A tutorial for the GeoDetector R package

Chengdong Xu, Jinfeng Wang, Yue Hou (IGSNRR, CAS)

2018-07-31

GeoDetector method

Spatial stratified heterogeneity (SSH), referring to the within strata are more similar than the between strata, such as landuse types and climate zones, is ubiquitous in spatial data. SSH instead of random is a set of information, which has been being a window for humans to understand the nature since Aristotle time. In another aspect, a model with global parameters would be confounded if input data is SSH, the problem dissolves if SSH is identified so simple models can be applied to each stratum separately. Note that the “spatial” here can be either geospatial or the space in mathematical meaning.

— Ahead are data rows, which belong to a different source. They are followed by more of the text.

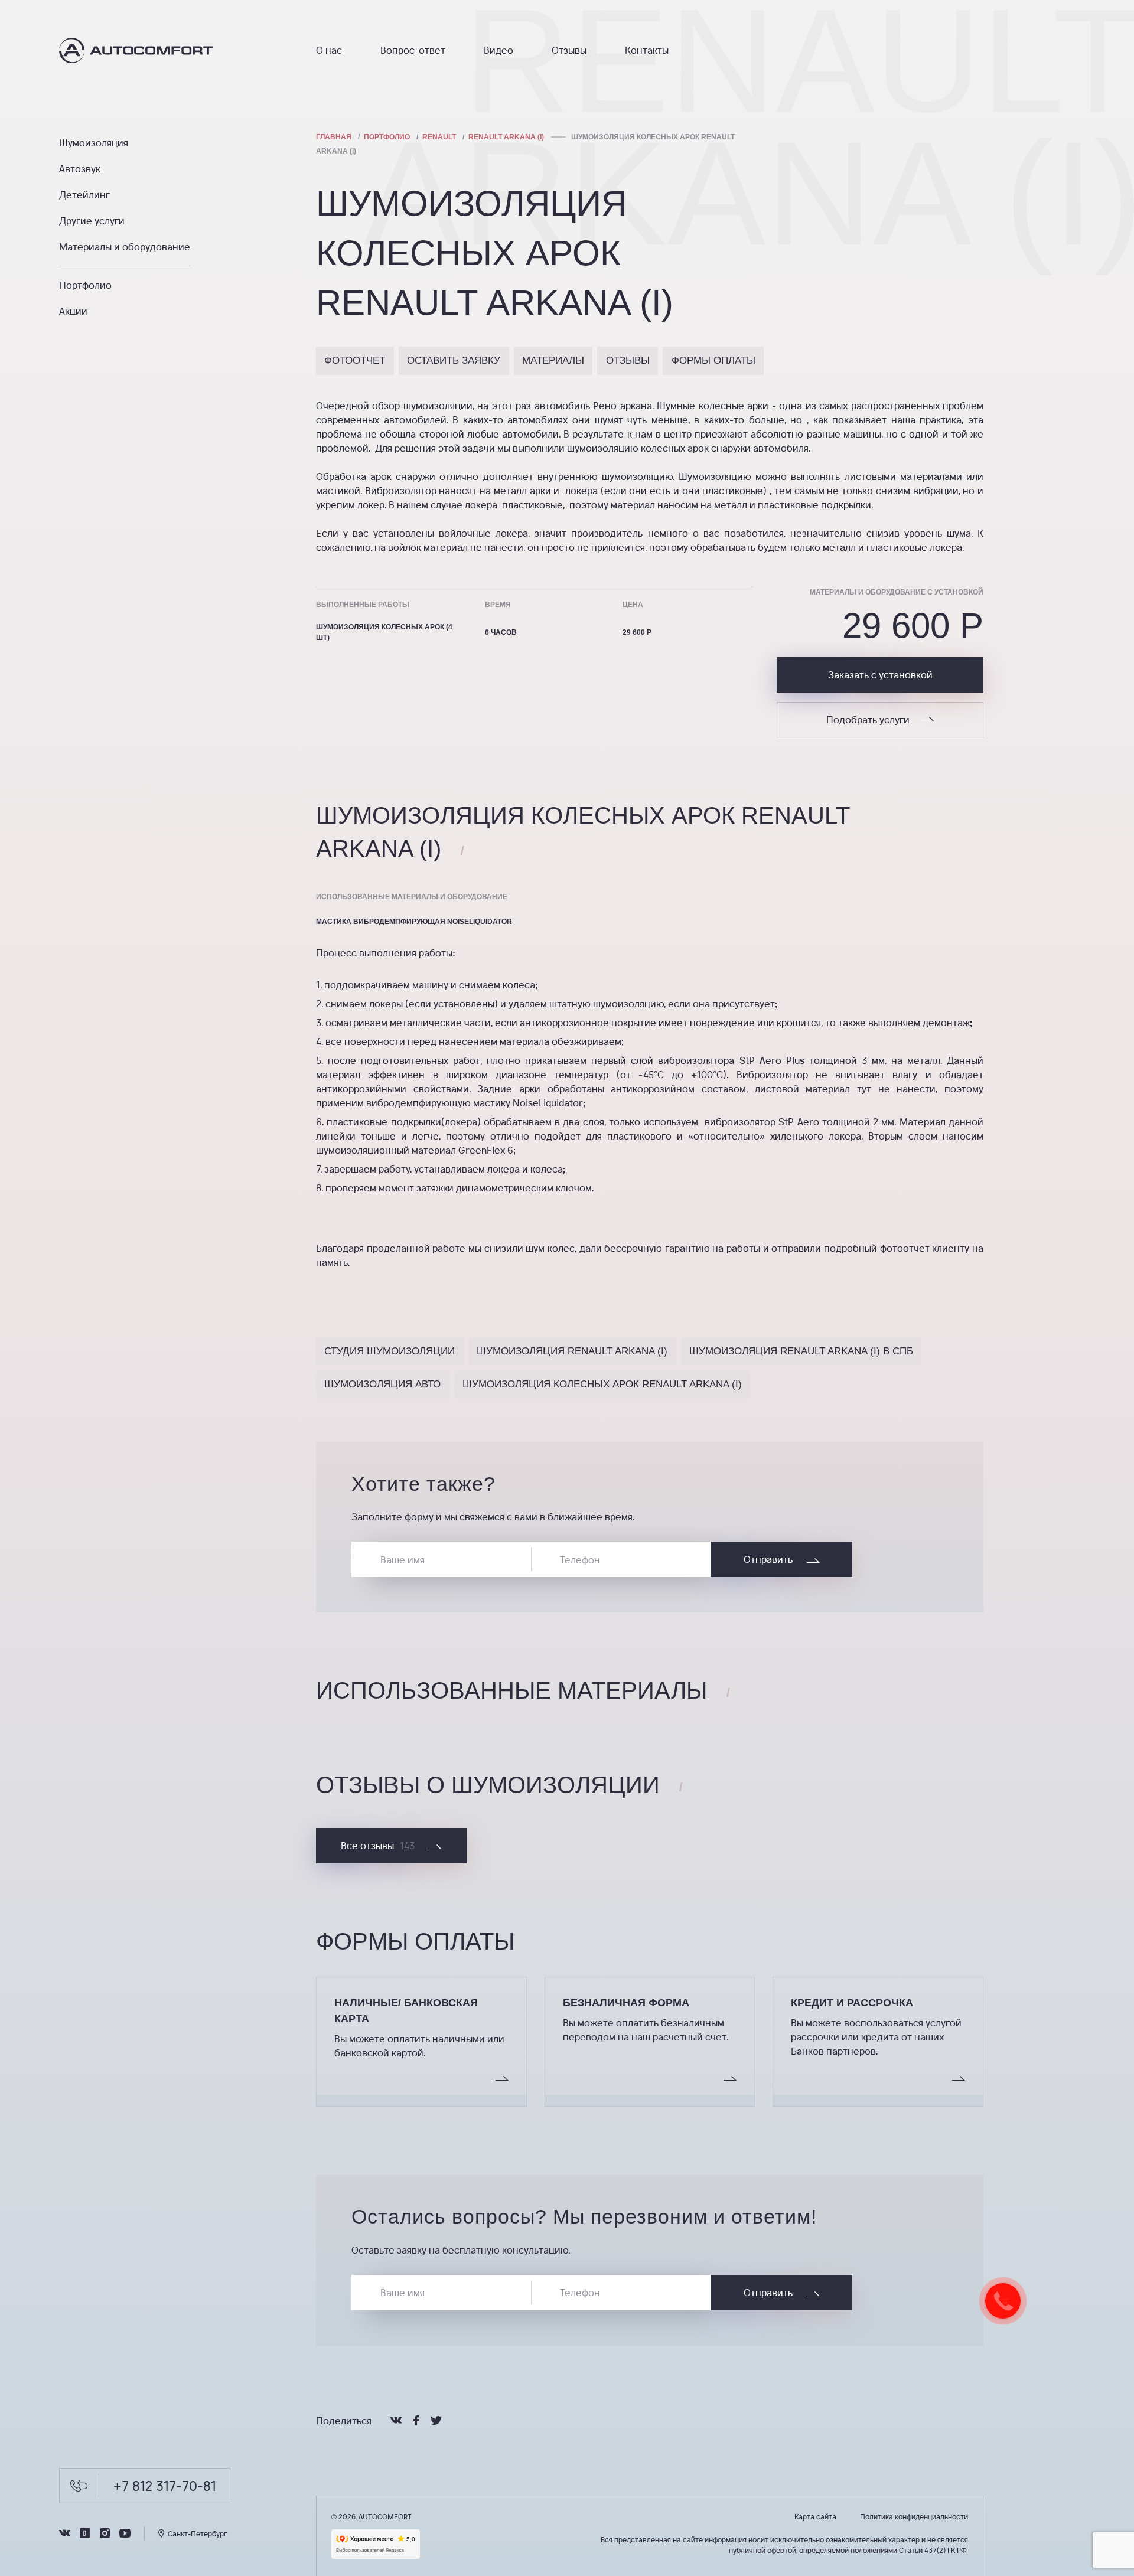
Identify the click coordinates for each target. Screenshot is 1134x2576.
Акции (73, 310)
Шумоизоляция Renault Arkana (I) (572, 1351)
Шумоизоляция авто (382, 1384)
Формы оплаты (713, 360)
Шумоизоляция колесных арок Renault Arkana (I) (602, 1384)
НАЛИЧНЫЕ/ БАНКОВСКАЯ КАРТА (406, 2011)
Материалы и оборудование (124, 246)
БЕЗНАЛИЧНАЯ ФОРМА (626, 2003)
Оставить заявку (453, 360)
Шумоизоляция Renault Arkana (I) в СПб (801, 1351)
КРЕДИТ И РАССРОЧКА (852, 2003)
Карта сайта (815, 2516)
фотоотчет (354, 360)
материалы (553, 360)
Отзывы (569, 49)
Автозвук (79, 168)
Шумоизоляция (93, 142)
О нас (329, 49)
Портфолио (85, 284)
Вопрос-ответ (412, 49)
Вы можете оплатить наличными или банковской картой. (419, 2045)
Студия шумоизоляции (389, 1351)
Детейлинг (84, 194)
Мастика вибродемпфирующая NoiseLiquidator (414, 922)
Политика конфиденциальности (914, 2516)
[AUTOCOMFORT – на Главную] (158, 50)
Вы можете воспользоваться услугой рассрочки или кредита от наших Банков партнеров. (876, 2036)
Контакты (647, 49)
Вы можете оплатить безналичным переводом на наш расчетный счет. (646, 2029)
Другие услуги (92, 220)
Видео (498, 49)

GeoDetector is a novel tool to investigate SSH: (1) measure and find SSH of a variable \(Y\); (2) test the power of determinant X of a dependent variable \(Y\) according to the consistency between their spatial distributions; and (3) investigate the interaction between two explanatory variables \(X1\) and \(X2\) to a dependent variable \(Y\). All of the tasks are implementable by the geographical detector q-statistic: \[\begin{equation} q=1- \frac{1}{N\sigma^2}\sum_{h=1}^{L}N_h\sigma_h^2 \end{equation}\]

where N and \(\sigma^2\) stand for the number of units and the variance of Y in study area, respectively; the population Y is composed of L strata (h = 1, 2, …, L), \(N_h\) and \(\sigma_h^2\) stand for the number of units and the variance of Y in stratum h, respectively. The strata of Y (red polygons in Figure 1) are a partition of Y, either by itself (h(Y) in Figure 1) or by an explanatory variable X which is a categorical variable (h(X) in Figure 1). X should be stratified if it is a numerical variable, the number of strata L might be 2-10 or more, according to prior knowledge or a classification algorithm.

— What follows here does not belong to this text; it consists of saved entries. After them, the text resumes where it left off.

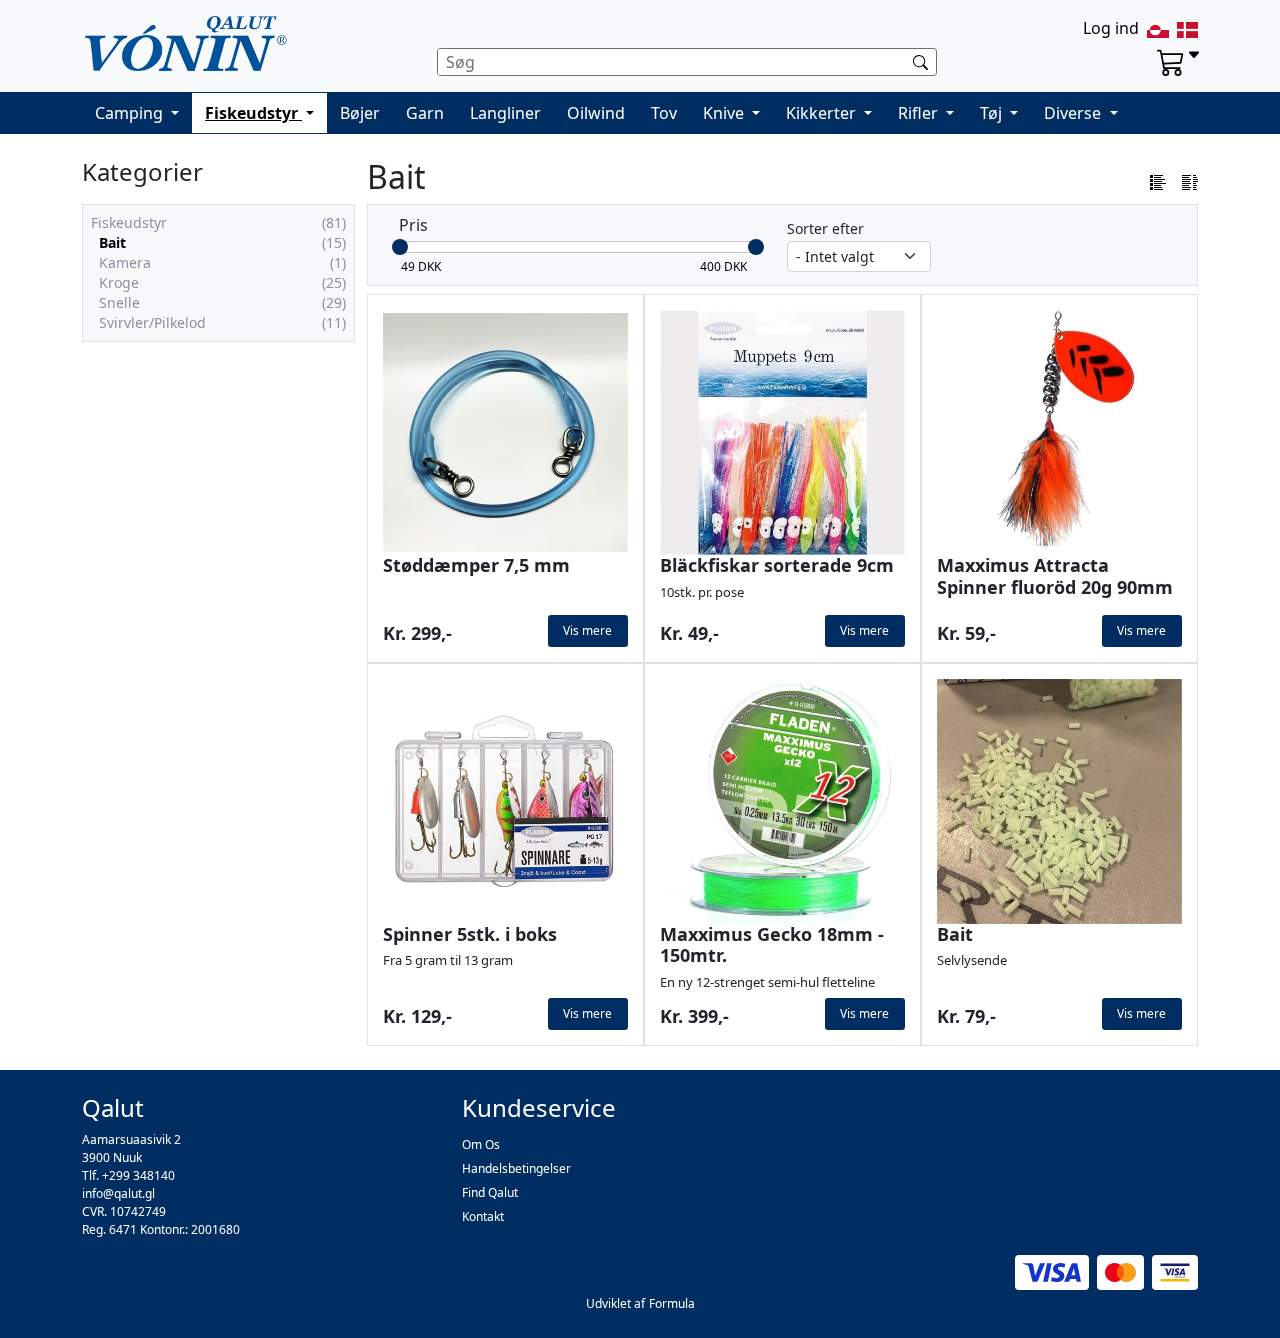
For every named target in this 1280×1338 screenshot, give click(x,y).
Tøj (993, 113)
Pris (413, 225)
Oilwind (596, 113)
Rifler (920, 113)
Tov (664, 113)
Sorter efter (825, 228)
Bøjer (360, 113)
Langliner (505, 113)
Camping (131, 113)
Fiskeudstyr (253, 113)
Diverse (1074, 113)
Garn (425, 113)
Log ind (1111, 28)
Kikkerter (823, 113)
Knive (725, 113)
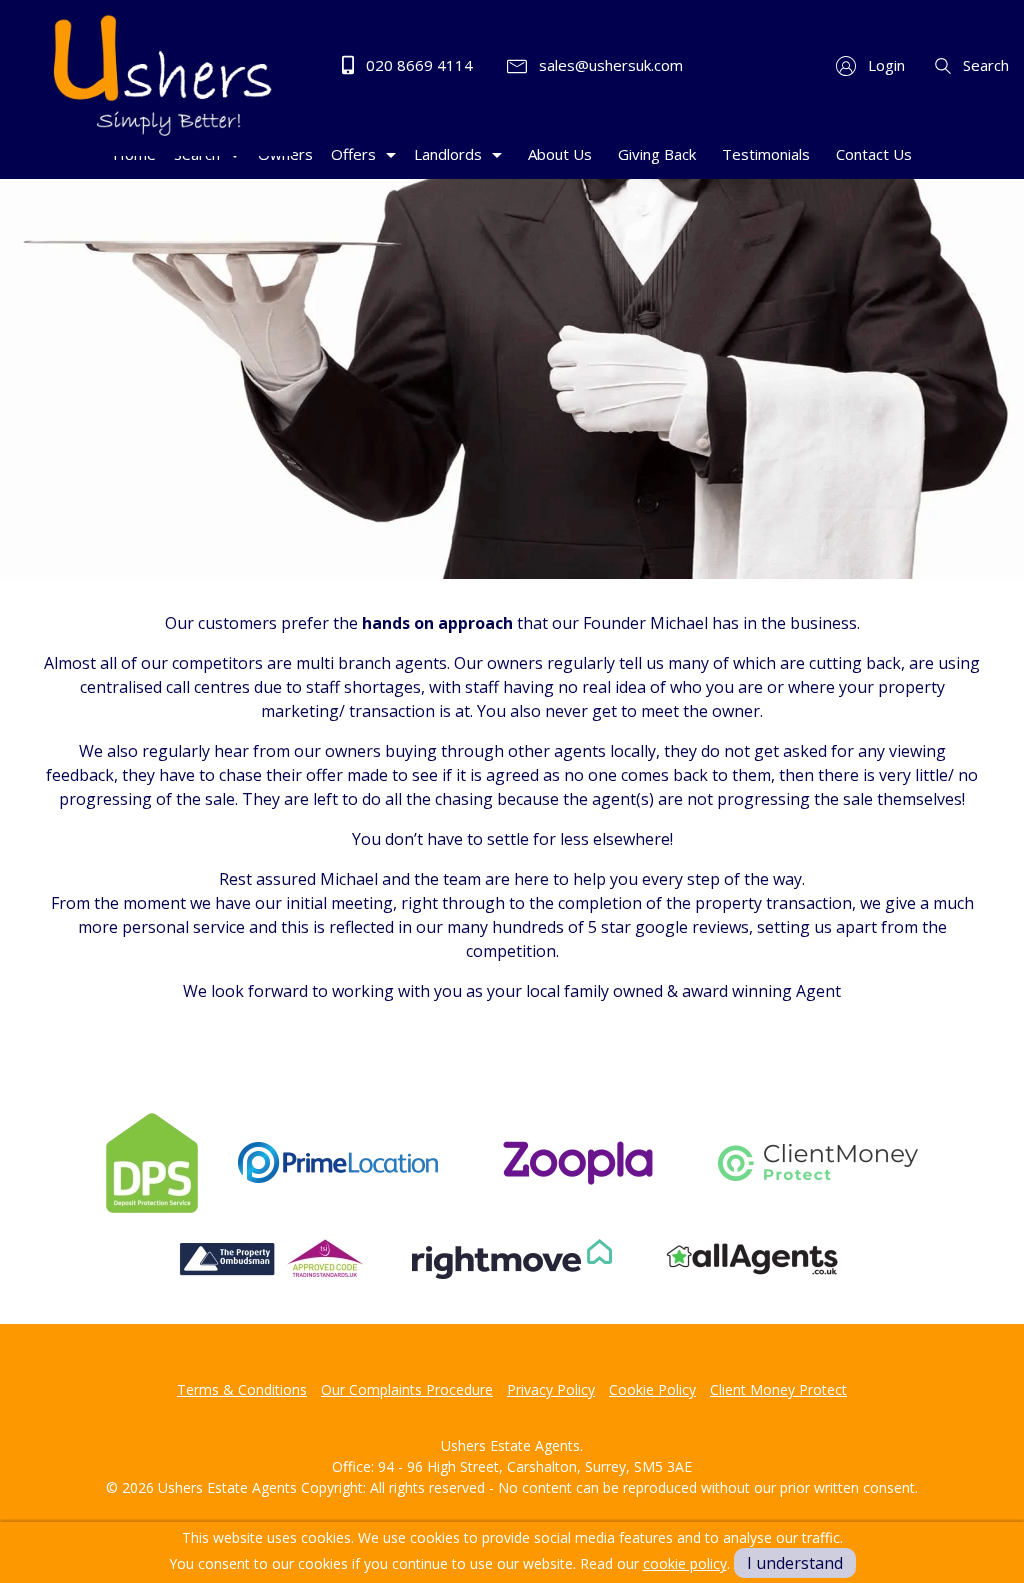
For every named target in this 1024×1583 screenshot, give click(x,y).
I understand (795, 1563)
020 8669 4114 (417, 65)
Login (884, 65)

Figure 1. Principle of GeoDetector

Figure 1. Principle of GeoDetector

(Notation: Yi stands for the value of a variable Y at a sample unit i; h(Y) represents a partition of Y; h(X) represents a partition of an explanatory variable X. In GeoDetector, the terms “stratification”, “classification” and “partition” are equivalent.)

Interpretation of q value (please refer to Fig.1). The value of q \(\in\) [0, 1].

If Y is stratified by itself h(Y), then q = 0 indicates that Y is not SSH; q = 1 indicates that Y is SSH perfectly; the value of q indicates that the degree of SSH of Y is q.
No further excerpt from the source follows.